▶ [Exercise requirements] Return all lines below containing the word "agent".

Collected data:
* * * *

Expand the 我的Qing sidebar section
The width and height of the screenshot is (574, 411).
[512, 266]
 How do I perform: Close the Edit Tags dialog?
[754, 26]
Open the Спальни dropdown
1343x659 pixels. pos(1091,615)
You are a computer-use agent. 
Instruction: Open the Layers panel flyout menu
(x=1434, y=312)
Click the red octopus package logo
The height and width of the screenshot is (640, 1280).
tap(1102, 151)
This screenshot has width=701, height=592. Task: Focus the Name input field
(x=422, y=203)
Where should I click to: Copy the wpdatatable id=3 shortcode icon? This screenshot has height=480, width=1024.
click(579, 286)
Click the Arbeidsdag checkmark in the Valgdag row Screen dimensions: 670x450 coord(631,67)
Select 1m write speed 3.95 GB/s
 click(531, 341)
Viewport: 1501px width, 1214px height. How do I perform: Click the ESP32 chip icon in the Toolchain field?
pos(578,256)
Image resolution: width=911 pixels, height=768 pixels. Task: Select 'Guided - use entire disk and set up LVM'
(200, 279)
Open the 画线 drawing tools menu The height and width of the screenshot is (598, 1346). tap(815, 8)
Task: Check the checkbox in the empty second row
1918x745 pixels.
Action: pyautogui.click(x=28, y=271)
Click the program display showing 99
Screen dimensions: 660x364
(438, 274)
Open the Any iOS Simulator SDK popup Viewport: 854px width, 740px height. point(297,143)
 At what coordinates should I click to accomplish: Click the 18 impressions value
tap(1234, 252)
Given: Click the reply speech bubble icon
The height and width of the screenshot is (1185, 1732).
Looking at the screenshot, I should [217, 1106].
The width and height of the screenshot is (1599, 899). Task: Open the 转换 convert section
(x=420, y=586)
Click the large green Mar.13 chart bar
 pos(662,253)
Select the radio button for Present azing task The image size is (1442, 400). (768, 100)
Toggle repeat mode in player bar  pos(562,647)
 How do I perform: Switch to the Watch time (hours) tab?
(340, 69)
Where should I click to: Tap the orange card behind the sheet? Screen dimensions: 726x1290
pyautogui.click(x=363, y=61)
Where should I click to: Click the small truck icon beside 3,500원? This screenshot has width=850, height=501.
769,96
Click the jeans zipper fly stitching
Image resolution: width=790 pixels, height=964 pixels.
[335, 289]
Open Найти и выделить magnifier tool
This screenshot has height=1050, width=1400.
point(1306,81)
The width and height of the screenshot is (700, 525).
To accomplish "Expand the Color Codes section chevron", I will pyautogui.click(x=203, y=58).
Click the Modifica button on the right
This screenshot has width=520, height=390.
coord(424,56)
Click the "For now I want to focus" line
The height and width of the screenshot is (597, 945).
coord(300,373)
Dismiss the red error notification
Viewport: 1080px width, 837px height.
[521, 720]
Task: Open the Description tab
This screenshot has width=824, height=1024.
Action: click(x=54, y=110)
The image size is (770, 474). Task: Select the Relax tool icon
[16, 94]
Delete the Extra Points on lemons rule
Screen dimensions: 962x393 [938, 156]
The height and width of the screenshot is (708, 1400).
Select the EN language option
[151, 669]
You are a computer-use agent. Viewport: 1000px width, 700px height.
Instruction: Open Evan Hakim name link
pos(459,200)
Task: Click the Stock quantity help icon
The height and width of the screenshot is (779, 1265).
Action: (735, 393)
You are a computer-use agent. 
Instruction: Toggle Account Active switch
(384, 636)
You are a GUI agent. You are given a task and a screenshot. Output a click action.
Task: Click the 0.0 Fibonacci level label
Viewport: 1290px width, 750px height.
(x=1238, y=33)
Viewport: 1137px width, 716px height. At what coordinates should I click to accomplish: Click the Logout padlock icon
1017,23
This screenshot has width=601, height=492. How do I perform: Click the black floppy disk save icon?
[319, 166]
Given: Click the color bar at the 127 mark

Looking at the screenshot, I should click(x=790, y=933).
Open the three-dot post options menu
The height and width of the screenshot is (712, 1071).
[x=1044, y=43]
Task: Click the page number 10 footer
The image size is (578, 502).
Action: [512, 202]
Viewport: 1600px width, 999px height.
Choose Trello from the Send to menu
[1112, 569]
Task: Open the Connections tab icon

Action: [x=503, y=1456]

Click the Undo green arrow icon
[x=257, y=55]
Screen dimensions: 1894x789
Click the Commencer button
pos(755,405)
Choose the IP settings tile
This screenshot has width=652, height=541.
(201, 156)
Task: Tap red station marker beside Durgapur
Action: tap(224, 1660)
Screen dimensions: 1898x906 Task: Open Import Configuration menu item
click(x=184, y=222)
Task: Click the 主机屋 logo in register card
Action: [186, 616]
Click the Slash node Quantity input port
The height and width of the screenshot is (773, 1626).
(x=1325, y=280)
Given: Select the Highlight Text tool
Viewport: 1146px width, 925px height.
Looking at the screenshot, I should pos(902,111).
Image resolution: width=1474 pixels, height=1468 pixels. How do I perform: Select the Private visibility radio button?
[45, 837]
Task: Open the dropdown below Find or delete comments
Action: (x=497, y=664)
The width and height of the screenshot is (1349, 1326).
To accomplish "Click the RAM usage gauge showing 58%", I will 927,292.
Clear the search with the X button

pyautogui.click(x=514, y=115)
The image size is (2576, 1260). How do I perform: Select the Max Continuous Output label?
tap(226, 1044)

* * * *

▶ [Solution for this exercise]
You are a computer-use agent. 
You are a computer-use agent. Viewport: 1000px width, 700px height.
You are a computer-use agent. 
You are a GUI agent. You are given a task and a screenshot. Output a click action.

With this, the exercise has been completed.